Zamanla gelişen teknolojiler sayesinde kitap basımları hem hızlanmış hem de
okura kolaylıklar sağlamıştır.
Kitap
okuyan toplumların diğerlerine göre birçok alanda daha çok ilerlediklerini
görmekteyiz. Ekinsel, sanatsal, bilimsel, teknolojik gelişmelerin kitap
okumayla koşut olarak ilerlediği bilinen bir gerçek. Yine bir toplumun
demokrasiyi içselleştirmesi de okumayla ilişkili. “Beyaz Zambaklar Ülkesi
(Grigoriy Petrov)” kitabı, okumanın toplumu nasıl olağanüstü bir biçimde
değiştirdiğini anlatan en güzel örnek.
Ülkemizde
kitap okuma, matbaanın gelmesiyle eskiye göre biraz artmış. Ancak toplumun
büyük bir çoğunluğu okuma yazma bilmediğinden seçkinler arasında bir eyleme
dönüşmüş.
Atatürk
önderliğinde yapılan Türk Devrimi ile Türkiye her alanda atılım yaptı. Harf
Devrimi ile ülkemizde okuryazar oranı arttı. Buna koşut olarak kitap basımı
çoğaldı. Cumhuriyet’imizi yönetenler, yurttaşların kitap okuması için onları
yüreklendirdi. Bu konuda topluma örnek oldular.
Türkiye’nin
Atlantik sistemine girmesiyle bazı yazar ve kitaplar sakıncalı bulundu. ABD
güdümündeki devlet yöneticileri bir kısım kitapların basılıp satılmasını,
okunmasını yasakladılar.
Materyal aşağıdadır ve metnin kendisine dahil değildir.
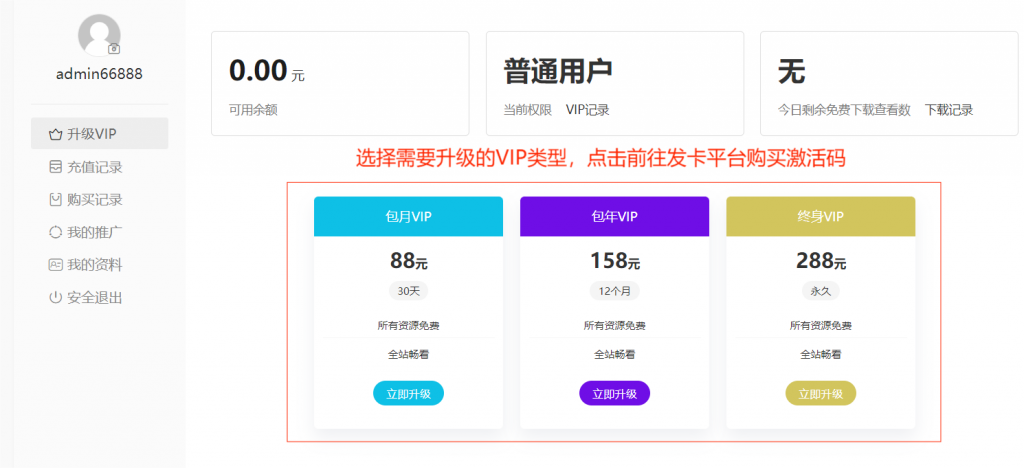Click the circular icon beside 我的推广
This screenshot has width=1024, height=468.
56,232
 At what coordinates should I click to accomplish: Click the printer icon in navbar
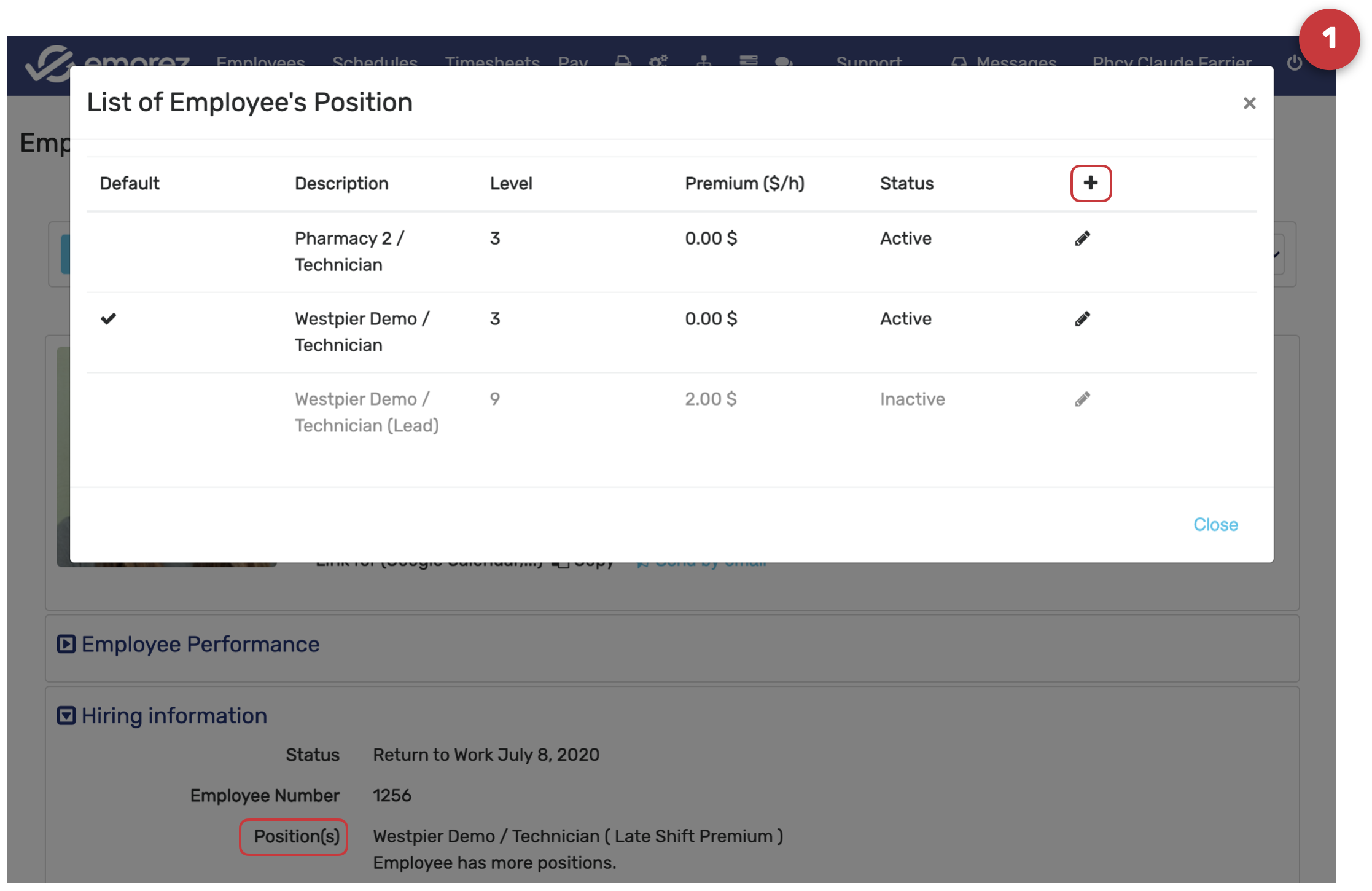pyautogui.click(x=623, y=61)
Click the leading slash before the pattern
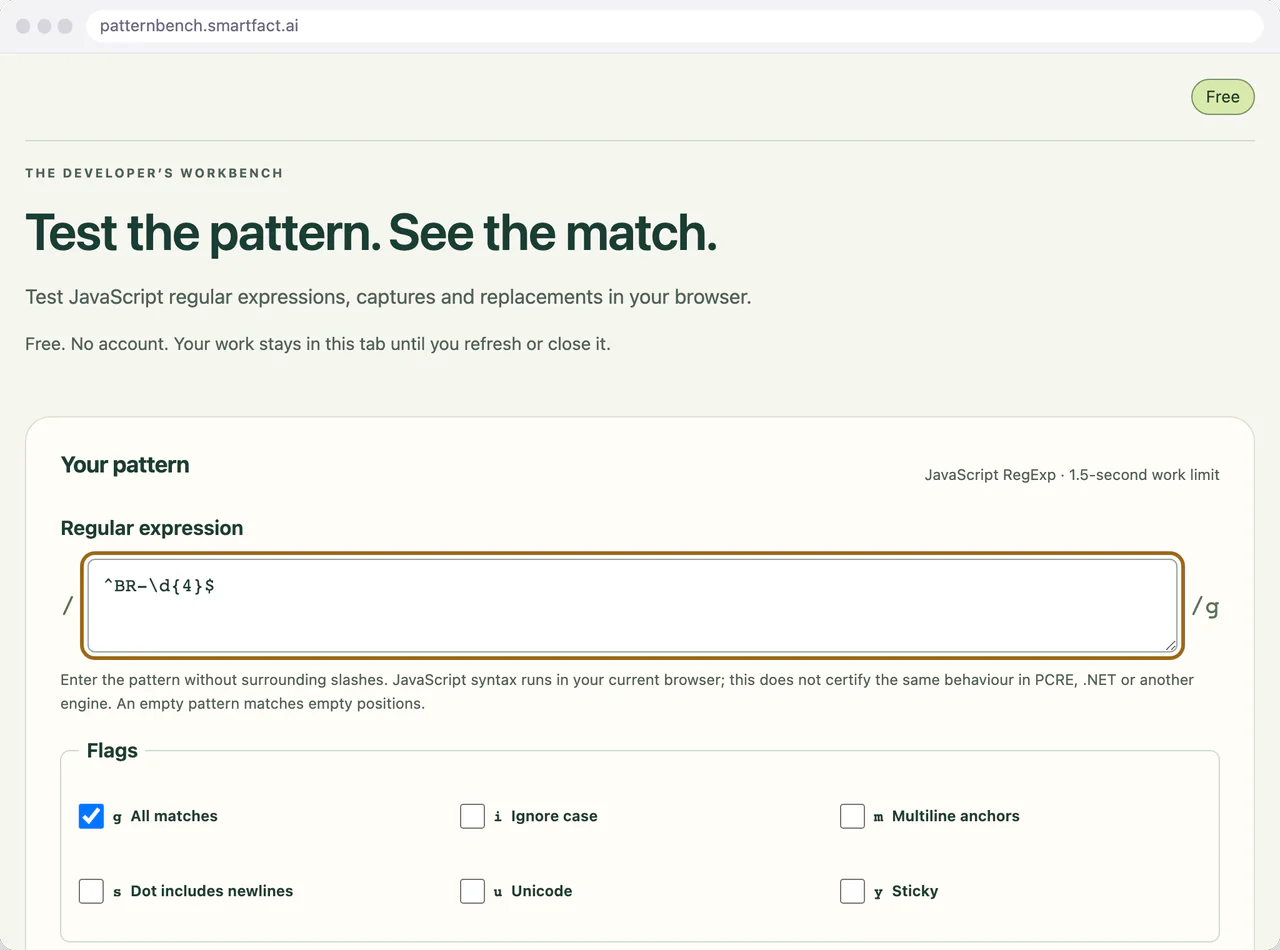The width and height of the screenshot is (1280, 950). 68,606

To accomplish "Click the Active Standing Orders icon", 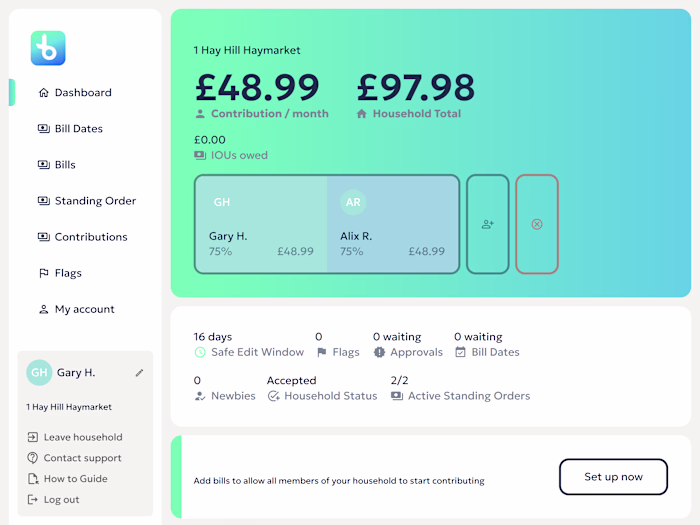I will (x=397, y=396).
Bu kitapları okuyanların başlarına gelmedik iş
kalmadı. Yasaklanmış kitap okudu diye tutukevlerine düşenler oldu. Her şeye
karşın toplumumuzdaki kitap okuma alışkanlığı sürdü. Çünkü Cumhuriyet mayası
tutmuştu.
12
Eylül Amerikancı darbesine dek kitap, toplumun saygı duyduğu ve yoldaşlık
ettiği önemli bir arkadaştı. Yurttaşlar, kitaba önemli bir bilgi kaynağı olarak
görürlerdi. Kitap okuyan kişiye de saygı duyardı okumayanlar. Kıraathanelerde,
çay bahçelerinde, dost toplantılarında ve aile meclislerinde kitap okuyanın
sözü dinlenirdi.
12
Eylül’le yakamıza yapışan ve toplumun neredeyse her kesimine bulaşan
liberalizm, kitap okumayı gereksiz göstermeye çalıştı. Zamanın başbakanı
Özal’ın yalnızca “Red Kit” okuduğunu söylemesi, kitapla dalga geçmenin belirgin
bir örneği olarak gösterilebilir.
Darbecilerin
gözaltına alınanlarla ilgili suç araçlarını sayarken “Yasaklanmış yayın
bulundu.” demeleri kitap düşmanlığının adımıydı. Ülkemizin tek televizyonu olan
TRT’de saatlerce yasak yayınların gösterilmesi, toplumu kitaptan soğuttu. Bu
yasak yayınların içinde doğu ve batı klasiklerinin olması büyük bir ihanetti
kitaba. Birçok aile, kitaplarını ya toprağa gömdü ya da sobada yaktı.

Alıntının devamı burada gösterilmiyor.